André, tudo isso é polêmico, interessante, mas temos que considerar as realidades "fora de torre de marfim" uspiana. Estamos num país capitalista, democrático, etc. onde "ainda" existem propriedade privada, empreendedores, desigualdades sociais, corrupção e "salvadores da pátria". E na selvageria capitalista, sofrem os incapacitados de poder de troca e de acumulação, assim como os deficientes de todos os tipos. E inclui-se nisso, entre outros, os arquitetos que estão cada vez com menos capacidade para vender o seu trabalho / produção. Quando aparece a oportunidade de um projeto como a desse Shopping, o livre-arbítrio do arquiteto se resume em aceitar ou deixar que outros façam o projeto. Aceitaram. E fizeram o melhor que puderam. A crítica ao projeto, quanto aos excluidos e moradores de rua é indevida, pois eles criaram áreas semi-públicas, que são da propriedade privada. E se os pobres quizerem utilizar essa área, basta usar o terno de segurança ou a roupa de domingo para a missa evangélica.
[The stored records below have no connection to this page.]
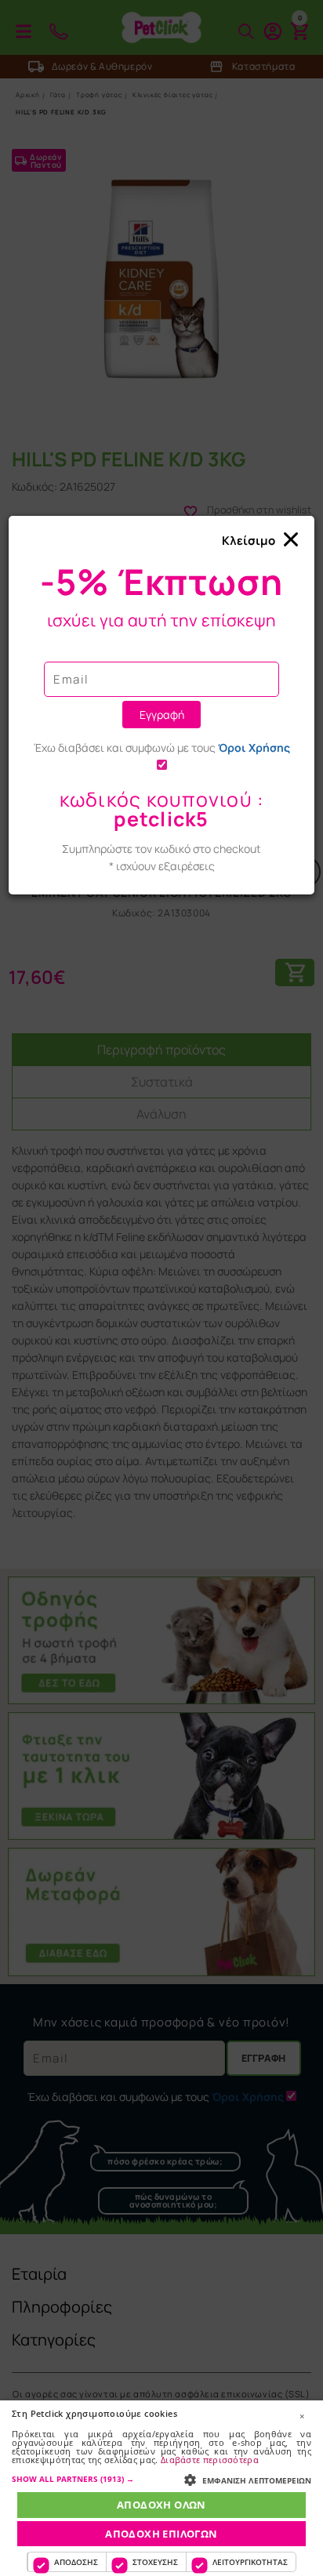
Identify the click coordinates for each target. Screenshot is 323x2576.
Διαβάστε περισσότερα (210, 2459)
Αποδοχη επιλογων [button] (161, 2534)
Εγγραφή (162, 714)
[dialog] (161, 2488)
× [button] (301, 2416)
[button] (161, 2478)
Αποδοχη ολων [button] (161, 2505)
Tal qual um cidadão de classe média que se despoja para ficar adequado ao ambiente, nas areias da praia. Aliás, os moradores de rua ocupam áreas semi-privadas, que são propriedades públicas ocupadas para uso particular, concorda? E aí podemos perguntar que direito tem o morador de rua, o camelô, etc. de apropriar-se do bem " de todos nós" ? Por favor, não se irrite com essas observações. Faz parte da investigação científica abordar os diversos aspectos de uma mesma questão. E é apenas o que estou fazendo neste "breve" comentário. Obrigado pela atenção. Não é necessário responder.